In criminal cases the chief justices identified the" tardy and
inefficient"10 investigations resulting in a huge delay in the filing
of chargesheets as one of the reasons for delay in the disposal of
criminal cases." Inept policing and weak prosecutions are hugely
responsible for slowing down and protracting the criminal trials in
many courts."
Fifth, the financial impact of legislation is not assessed in India as
is done in all developed countries. There, every statute is required to
have a financial memorandum making provision for extra courts, extra
staff, extra judges and the like. Statutes in India are merrily enacted
without any such financial memorandum. This puts a huge additional
burden on the existing courts and increases the delay in the delivery
of justice. Recently it was reported in a Delhi newspaper that there
was no space for a tribunal and so the judge began operating from his
car. Lack of proper accommodation for courts and the residence of
judges have been repeatedly brought to the notice of governments.
Numerous complaints have been made to the government about the
inadequate staff including stenos without whom a judge simply cannot
work. When these complaints were brought to the notice of the executive
by the judiciary they were dismissed out of hand by the executive using
language like "rejected", "considered not feasible" and "matter is
receiving consideration by the government. "The chief justices found
these responses "lacking in propriety and courtesy." At this stage it
would be relevant to look at the three decisions of the Supreme Court
in the All India Judges Association case. In the first case in 1992 the
Supreme Court had to intervene on as simple an issue as law books for
judges and, in the face of executive apathy ordered a provision of Rs
200 a month for law books for a judge. The Supreme Court pointed out,
"that what is collected as court fee at least be spent on the
administration of Justice instead of being utilised as a source of
general revenue of states."
In the second All India Judges Association case in 1993 the Supreme
Court dealt with a review petition filed by the governments questioning
the right of the judiciary to determine the service conditions of the
judges and claiming that the directives involved "a very heavy
financial outlay" which the governments could not afford.
Characterising the attitude of the governments as hostile, the Supreme
Court pointed out that from as far back as 1958 the law commission of
India in its 14th report lamented, "though we have been pouring money
into a number of activities, the administration of justice has not
seemed to be of enough importance to deserve more financial assistance.
On the contrary, in a number of states not only had the administration
of justice been starved so as to affect its efficiency, but it has also
been made to yield revenue to the State."

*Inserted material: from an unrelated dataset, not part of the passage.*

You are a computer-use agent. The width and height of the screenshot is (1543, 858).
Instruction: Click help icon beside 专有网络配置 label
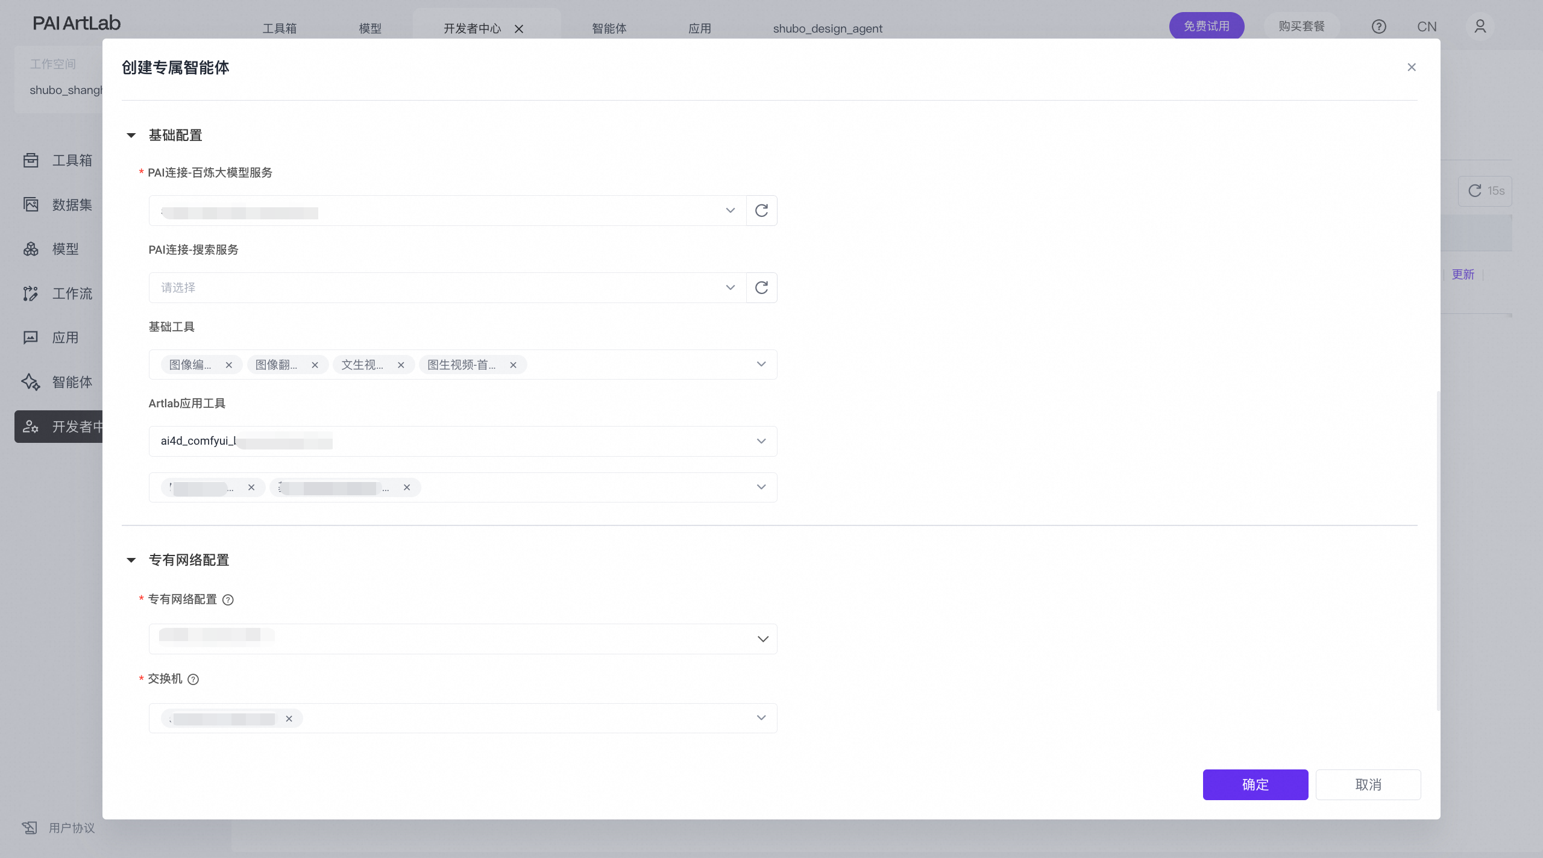pyautogui.click(x=228, y=600)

Dealing with the argument that the financial burden was heavy, the
Supreme Court found that compared to the planned and non-planned
expenditure, the burden was "negligible". Secondly, "when the duties
are obligatory no grievance could be heard that they cast a financial
burden". The court castigated the governments for opposing the
direction for the provision of law books to judges. " It is difficult
to understand the attitude of State Governments…it is like asking
artisans to work without their tools". Regarding the accommodation of
judges the Supreme Court found that there was, in 1993, a shortage of
5,000 houses indicating that half of the judicial officers in the
country were without proper accommodation.
In the third All India Judges Association case the Supreme Court
enforced the recommendations of the first national judicial pay
commission, which was constituted in 1996 by the central government.
The commission noted that the expenditure on the judiciary was,
"relatively low" being not more than 0.2 percent of the GNP.